Here in Australia a lot of “boy racers” buy Impreza’s and drive them like they had stolen them. One of the things that commonly happens is that the driver drives beyond their ability and then the vehicle “lets go” and drifts uncontrollably off the road hitting whatever is in its path.

A common outcome is one of the front wheels being smashed into a concrete curb which damages the wheel, blows the tire, damages the CV axle, wheel bearing and other front end components.

You need to get the vehicle properly assessed by a good Subaru dealer (most of them have seen this type of damage as it is quite common) and then take the list of needed repairs to the used car dealer you purchased the Impreza from so that they can arrange to have the repairs done.

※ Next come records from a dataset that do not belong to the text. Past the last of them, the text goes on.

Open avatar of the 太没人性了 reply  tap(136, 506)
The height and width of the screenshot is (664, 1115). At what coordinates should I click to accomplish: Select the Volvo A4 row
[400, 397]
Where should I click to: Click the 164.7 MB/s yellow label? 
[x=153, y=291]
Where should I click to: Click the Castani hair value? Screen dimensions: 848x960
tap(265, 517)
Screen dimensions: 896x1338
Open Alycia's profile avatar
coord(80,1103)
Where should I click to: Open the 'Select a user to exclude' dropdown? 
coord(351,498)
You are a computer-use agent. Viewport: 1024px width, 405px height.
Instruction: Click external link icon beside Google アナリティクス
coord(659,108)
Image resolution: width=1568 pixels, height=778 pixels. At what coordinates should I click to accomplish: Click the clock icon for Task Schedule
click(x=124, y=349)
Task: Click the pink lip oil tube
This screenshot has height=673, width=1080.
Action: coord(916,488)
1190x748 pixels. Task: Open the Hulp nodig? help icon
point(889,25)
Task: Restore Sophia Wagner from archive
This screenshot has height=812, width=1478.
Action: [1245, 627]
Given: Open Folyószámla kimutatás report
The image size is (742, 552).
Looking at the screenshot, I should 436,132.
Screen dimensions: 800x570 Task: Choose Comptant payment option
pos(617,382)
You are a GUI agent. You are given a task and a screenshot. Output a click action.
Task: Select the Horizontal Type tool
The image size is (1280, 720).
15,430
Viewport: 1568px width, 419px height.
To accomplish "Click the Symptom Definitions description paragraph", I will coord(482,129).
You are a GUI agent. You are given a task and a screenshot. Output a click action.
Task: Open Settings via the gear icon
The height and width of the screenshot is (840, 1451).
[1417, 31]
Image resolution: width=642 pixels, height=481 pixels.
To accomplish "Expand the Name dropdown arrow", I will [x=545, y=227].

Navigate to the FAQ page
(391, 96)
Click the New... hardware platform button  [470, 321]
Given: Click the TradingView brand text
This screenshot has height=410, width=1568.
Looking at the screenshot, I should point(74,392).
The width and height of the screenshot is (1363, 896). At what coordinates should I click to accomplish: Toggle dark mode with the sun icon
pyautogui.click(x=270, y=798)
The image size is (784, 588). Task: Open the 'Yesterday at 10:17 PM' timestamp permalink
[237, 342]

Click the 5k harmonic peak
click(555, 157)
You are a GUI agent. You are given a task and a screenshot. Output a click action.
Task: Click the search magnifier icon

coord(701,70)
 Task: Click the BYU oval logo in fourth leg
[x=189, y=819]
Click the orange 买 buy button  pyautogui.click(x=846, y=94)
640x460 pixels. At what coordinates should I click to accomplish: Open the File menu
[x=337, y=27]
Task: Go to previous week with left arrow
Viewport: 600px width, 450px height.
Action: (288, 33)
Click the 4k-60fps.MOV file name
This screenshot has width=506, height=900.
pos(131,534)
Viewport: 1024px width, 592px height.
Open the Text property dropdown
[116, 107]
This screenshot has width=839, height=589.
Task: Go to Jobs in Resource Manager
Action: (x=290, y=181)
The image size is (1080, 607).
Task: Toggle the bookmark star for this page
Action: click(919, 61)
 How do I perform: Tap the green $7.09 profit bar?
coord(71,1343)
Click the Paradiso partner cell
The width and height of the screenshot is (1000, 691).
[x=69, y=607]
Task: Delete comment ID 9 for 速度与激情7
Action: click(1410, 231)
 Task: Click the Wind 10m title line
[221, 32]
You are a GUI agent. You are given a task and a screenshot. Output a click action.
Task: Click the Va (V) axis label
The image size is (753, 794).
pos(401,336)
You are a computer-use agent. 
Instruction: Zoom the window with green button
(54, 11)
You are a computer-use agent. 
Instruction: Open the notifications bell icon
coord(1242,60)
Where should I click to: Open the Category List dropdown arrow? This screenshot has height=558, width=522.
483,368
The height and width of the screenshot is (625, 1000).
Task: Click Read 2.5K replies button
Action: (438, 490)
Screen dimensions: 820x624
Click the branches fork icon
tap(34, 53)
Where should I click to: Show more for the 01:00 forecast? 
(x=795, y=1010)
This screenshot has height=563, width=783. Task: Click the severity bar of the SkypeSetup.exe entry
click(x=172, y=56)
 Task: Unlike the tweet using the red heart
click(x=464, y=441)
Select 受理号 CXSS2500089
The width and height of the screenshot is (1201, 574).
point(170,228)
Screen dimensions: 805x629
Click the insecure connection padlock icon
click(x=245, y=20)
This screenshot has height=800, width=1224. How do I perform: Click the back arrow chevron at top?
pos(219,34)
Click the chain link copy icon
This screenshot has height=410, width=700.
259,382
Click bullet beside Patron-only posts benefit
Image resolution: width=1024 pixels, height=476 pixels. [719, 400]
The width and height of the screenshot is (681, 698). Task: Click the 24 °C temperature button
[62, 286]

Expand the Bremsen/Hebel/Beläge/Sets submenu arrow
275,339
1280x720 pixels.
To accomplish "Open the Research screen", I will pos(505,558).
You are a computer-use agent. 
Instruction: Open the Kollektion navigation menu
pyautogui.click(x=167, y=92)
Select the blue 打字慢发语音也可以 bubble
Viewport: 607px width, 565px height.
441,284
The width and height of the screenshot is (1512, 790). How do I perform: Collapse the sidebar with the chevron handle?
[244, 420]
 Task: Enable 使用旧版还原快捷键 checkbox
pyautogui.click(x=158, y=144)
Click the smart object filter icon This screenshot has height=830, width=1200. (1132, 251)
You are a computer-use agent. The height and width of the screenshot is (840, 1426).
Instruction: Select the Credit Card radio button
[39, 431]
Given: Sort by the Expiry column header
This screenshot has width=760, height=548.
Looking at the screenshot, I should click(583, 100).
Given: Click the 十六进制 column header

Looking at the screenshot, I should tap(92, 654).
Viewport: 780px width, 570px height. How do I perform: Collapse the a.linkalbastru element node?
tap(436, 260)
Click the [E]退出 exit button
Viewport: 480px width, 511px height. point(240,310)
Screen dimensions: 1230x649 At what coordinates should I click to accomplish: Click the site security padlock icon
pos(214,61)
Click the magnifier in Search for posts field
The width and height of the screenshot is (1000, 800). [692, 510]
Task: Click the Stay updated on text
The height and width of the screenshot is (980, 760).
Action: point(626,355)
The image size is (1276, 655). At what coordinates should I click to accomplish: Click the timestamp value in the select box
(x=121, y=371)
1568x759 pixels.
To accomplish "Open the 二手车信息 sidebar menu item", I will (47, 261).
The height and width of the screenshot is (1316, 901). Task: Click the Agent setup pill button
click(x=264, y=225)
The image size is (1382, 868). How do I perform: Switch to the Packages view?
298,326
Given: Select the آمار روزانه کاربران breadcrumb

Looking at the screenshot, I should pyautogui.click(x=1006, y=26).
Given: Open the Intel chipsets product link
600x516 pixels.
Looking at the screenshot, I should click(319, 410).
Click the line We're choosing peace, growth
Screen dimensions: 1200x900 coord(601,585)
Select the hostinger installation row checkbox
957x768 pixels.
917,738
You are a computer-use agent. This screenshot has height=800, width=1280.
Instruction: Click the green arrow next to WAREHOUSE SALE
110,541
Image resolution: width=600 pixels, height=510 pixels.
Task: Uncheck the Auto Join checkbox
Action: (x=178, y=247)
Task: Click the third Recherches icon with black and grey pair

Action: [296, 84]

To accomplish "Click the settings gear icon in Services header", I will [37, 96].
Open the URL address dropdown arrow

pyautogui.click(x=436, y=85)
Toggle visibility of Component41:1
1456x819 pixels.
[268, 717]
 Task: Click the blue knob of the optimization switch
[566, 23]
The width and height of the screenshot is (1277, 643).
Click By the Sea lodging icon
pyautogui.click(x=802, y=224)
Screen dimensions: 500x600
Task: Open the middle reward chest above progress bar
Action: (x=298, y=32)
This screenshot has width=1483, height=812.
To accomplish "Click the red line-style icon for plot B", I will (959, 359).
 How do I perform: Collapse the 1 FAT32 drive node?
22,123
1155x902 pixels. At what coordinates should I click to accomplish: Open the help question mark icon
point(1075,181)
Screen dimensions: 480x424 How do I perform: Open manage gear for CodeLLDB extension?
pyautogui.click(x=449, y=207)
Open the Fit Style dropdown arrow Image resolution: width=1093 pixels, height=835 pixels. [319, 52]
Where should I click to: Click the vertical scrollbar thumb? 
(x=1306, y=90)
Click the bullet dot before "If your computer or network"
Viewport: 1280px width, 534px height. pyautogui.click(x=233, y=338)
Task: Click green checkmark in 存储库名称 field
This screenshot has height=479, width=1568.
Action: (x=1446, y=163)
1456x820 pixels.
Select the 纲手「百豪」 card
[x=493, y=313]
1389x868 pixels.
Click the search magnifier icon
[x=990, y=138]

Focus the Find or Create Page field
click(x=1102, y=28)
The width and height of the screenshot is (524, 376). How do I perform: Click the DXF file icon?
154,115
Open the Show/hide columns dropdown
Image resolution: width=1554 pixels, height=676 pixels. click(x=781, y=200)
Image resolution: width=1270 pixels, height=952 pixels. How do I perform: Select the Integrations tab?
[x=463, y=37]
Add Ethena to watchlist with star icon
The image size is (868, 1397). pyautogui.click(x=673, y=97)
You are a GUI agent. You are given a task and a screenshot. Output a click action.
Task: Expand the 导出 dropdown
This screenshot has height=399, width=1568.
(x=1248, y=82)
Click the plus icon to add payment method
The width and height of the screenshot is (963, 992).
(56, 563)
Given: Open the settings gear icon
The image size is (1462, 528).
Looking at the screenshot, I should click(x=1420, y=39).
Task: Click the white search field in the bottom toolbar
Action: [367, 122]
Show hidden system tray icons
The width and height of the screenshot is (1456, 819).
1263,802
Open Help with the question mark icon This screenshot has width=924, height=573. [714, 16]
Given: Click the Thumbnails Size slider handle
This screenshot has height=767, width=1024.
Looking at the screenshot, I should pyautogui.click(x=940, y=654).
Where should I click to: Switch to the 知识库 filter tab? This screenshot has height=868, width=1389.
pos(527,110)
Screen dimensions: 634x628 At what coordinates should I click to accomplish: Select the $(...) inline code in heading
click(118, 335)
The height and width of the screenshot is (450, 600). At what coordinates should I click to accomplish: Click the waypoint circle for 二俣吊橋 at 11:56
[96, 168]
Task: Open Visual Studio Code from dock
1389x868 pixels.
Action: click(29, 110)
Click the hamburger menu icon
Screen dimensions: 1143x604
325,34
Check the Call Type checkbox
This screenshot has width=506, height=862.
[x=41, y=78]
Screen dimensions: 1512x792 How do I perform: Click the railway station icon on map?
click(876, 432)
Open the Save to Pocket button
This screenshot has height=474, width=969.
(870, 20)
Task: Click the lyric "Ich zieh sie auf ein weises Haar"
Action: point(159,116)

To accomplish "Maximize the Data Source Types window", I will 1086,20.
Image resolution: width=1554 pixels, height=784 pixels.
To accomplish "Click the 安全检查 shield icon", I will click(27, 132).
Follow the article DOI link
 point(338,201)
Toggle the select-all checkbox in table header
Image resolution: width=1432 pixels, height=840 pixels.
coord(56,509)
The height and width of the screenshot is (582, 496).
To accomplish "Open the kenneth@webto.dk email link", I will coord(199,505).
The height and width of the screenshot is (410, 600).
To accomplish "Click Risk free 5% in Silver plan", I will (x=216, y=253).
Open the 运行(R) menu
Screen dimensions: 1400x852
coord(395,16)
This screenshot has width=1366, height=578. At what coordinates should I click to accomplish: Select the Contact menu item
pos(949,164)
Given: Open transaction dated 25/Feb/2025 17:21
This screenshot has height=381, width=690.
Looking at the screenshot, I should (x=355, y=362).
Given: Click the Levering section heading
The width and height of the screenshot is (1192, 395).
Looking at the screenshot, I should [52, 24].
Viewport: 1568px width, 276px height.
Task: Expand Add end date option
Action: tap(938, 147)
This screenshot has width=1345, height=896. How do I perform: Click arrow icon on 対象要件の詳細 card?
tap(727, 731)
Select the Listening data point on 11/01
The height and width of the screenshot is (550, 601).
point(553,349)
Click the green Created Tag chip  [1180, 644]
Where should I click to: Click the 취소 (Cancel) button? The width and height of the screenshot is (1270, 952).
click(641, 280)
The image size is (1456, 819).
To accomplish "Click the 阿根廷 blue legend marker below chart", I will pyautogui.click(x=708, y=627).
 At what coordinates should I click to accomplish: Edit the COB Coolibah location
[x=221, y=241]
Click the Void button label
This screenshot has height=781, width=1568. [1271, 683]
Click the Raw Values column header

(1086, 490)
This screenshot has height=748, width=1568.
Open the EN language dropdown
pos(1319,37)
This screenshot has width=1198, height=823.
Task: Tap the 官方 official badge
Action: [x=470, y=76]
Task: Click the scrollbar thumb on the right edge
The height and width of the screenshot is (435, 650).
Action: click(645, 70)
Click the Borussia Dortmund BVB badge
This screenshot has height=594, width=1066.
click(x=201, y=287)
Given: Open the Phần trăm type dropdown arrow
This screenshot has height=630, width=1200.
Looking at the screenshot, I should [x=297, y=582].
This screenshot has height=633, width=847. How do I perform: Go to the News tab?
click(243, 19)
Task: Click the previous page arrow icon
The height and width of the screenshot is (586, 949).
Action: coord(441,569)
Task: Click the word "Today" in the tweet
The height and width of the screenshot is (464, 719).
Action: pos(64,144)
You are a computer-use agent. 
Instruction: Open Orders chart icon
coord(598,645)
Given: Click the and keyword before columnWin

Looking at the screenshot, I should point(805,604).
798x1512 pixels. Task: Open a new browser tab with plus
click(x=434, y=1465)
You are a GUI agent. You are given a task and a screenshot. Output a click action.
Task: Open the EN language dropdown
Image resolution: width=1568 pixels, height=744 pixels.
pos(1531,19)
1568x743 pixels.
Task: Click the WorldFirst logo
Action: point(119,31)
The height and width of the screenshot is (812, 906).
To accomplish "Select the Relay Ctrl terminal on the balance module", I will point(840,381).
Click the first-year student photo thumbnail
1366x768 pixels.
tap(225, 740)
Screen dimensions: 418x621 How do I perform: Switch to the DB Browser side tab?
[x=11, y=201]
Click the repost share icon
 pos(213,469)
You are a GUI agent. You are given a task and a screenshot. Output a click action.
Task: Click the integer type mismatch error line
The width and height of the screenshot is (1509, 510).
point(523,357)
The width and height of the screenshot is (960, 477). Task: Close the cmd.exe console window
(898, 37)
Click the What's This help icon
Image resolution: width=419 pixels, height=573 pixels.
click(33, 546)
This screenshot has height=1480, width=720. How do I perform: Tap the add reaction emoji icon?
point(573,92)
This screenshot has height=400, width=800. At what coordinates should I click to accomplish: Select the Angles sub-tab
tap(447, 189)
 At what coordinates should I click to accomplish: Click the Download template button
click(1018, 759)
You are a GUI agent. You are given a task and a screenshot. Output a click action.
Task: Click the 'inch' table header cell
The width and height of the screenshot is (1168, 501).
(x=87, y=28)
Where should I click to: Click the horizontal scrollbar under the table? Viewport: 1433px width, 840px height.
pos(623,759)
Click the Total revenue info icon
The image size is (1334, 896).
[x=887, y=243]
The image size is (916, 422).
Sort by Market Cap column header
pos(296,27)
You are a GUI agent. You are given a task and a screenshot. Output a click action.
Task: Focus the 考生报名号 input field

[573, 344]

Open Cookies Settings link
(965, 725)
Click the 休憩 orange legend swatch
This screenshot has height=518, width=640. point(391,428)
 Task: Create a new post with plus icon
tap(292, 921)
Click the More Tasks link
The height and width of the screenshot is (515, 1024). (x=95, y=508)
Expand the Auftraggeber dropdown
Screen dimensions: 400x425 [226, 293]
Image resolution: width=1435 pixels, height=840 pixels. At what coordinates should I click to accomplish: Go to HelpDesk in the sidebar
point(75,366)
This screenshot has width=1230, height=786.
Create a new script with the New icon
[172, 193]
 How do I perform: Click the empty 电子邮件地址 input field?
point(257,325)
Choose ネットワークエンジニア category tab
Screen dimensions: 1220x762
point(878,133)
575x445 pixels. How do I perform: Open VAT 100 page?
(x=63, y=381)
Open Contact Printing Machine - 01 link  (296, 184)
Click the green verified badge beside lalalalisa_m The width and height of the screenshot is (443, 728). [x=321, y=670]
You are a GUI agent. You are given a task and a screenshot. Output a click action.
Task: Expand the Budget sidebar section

It is quite likely that aftermarket parts (CV axle, and others) have been used to repair the Impreza and this may be causing the problems you have. If you need a genuine Subaru axle you may have trouble getting this provided by the selling dealer as I believe there is no need for a selling dealer to provide OEM parts when performing a warranty repair.

Seagrass
This is all good advice, thanks a lot. The vehicle went though the whole process of checking if any accidents had occurred and it looked clean - but I suppose this would only show accidents if the cops were called or an insurance claim was made. There’s no obvious cosmetic damage to the front of the vehicle and it drives very true - can’t discount this kind of accidental damage from someone who thought they were a better driver than they are though, it’s not a fancy car but it looks cool.

I’ll be taking it to Subaru on Monday morning and I’ll ask if they can spend a few hours looking, just so I can get my shopping list together for the dealer. Pain in the arse, but better than having this happen after having bought the car privately.